Action item: Only a number is expected in reply: the count of lines below where the word "computer" occurs.

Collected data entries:
_ _ _

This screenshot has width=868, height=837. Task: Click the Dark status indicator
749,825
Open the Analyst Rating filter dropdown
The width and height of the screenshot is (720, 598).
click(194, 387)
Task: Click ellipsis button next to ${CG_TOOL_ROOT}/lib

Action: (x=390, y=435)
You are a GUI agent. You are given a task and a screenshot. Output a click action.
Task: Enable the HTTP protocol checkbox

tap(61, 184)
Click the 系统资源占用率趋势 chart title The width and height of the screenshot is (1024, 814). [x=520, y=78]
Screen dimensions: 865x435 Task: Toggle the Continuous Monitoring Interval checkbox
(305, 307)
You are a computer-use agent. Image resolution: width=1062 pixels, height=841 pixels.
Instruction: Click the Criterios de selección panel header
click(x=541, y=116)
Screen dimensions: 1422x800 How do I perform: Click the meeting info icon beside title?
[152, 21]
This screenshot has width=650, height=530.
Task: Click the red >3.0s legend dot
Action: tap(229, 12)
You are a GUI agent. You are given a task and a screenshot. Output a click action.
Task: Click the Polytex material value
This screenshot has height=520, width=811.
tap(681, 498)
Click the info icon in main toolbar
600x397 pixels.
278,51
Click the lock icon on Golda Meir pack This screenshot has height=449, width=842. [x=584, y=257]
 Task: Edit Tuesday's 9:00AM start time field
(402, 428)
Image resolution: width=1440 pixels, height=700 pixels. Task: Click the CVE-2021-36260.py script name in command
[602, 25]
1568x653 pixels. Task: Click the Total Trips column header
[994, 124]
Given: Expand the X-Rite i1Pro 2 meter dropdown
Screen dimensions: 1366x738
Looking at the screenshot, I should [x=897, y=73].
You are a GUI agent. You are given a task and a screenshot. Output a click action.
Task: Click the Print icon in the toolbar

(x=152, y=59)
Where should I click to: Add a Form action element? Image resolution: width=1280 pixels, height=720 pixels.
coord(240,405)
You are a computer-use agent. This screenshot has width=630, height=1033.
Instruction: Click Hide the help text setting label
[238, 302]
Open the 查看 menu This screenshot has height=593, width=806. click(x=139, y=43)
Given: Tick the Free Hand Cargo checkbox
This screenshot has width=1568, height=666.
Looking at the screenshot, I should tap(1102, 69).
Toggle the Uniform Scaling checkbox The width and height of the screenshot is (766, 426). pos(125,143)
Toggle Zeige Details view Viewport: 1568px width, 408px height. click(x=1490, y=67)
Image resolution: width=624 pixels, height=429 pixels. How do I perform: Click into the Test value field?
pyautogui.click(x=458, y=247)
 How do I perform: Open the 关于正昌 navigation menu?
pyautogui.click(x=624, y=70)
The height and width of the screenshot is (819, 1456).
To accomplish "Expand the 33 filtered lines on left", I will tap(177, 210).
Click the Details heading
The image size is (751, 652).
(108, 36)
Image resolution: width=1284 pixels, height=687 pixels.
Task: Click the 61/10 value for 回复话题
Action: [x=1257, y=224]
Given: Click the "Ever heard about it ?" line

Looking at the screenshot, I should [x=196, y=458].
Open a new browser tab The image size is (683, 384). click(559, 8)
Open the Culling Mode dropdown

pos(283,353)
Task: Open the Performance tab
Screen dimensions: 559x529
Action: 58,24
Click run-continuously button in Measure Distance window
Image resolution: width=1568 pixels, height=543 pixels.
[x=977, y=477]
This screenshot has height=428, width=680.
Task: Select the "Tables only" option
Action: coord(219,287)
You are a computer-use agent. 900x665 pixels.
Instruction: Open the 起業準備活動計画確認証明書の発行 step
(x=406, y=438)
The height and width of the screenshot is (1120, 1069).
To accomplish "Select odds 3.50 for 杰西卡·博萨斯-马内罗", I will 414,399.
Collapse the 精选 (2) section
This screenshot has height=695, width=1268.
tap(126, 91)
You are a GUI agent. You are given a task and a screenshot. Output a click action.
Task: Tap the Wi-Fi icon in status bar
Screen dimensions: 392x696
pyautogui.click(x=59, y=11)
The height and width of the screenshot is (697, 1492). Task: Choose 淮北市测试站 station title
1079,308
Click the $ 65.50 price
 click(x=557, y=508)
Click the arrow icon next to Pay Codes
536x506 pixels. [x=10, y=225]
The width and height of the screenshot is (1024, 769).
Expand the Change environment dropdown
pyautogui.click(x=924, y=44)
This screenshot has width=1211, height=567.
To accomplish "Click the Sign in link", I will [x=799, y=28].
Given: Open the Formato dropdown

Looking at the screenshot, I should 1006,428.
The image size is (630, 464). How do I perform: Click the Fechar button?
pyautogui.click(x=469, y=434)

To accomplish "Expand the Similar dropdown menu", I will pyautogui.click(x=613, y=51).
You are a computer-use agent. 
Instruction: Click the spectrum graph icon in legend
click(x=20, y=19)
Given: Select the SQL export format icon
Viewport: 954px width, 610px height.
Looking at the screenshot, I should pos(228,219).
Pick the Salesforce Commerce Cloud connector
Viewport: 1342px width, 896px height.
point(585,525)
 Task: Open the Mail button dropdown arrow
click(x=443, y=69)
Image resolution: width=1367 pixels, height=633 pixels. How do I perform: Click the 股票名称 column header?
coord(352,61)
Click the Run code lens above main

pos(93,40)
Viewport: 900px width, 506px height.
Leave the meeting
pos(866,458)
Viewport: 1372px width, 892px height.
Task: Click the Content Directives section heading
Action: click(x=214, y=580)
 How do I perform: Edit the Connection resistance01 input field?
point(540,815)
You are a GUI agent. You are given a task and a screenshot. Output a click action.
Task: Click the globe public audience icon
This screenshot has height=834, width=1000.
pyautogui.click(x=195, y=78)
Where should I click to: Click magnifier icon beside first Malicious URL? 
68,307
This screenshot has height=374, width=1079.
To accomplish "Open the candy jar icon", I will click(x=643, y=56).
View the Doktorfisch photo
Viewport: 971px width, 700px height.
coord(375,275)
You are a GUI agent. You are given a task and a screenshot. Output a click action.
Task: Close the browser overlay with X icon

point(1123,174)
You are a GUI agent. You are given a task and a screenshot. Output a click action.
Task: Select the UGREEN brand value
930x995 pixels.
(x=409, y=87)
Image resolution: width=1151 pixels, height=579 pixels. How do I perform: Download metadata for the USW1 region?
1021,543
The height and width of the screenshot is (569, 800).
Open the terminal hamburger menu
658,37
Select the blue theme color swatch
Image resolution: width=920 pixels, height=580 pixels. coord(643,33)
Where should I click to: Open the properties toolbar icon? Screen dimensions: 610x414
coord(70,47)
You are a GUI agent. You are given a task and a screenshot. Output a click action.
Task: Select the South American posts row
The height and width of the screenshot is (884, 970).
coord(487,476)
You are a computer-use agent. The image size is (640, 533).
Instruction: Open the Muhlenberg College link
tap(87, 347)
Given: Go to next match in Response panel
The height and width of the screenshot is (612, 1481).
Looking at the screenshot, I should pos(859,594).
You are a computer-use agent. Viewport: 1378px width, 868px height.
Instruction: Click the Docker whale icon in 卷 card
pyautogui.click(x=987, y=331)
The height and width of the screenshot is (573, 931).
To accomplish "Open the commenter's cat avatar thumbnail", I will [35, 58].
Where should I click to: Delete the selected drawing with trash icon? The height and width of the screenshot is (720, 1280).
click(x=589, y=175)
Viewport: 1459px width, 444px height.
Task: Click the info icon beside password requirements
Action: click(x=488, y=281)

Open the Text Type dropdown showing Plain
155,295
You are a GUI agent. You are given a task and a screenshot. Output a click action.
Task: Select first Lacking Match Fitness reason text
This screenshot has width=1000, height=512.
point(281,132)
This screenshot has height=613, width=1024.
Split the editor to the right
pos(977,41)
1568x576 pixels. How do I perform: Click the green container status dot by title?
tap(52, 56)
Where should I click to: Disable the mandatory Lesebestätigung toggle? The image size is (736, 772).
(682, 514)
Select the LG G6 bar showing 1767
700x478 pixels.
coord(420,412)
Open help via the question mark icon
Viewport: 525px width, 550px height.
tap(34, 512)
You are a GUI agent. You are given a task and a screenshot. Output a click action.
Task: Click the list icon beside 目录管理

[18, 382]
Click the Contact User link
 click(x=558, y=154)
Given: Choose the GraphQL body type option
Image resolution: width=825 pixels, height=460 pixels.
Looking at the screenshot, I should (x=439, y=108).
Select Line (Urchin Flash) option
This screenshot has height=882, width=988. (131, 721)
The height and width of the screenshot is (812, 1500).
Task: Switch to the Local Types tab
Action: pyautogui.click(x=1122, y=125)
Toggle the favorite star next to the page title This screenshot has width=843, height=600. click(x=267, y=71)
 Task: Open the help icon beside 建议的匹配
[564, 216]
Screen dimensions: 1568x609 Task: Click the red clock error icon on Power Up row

_ _ _

Task solution: 6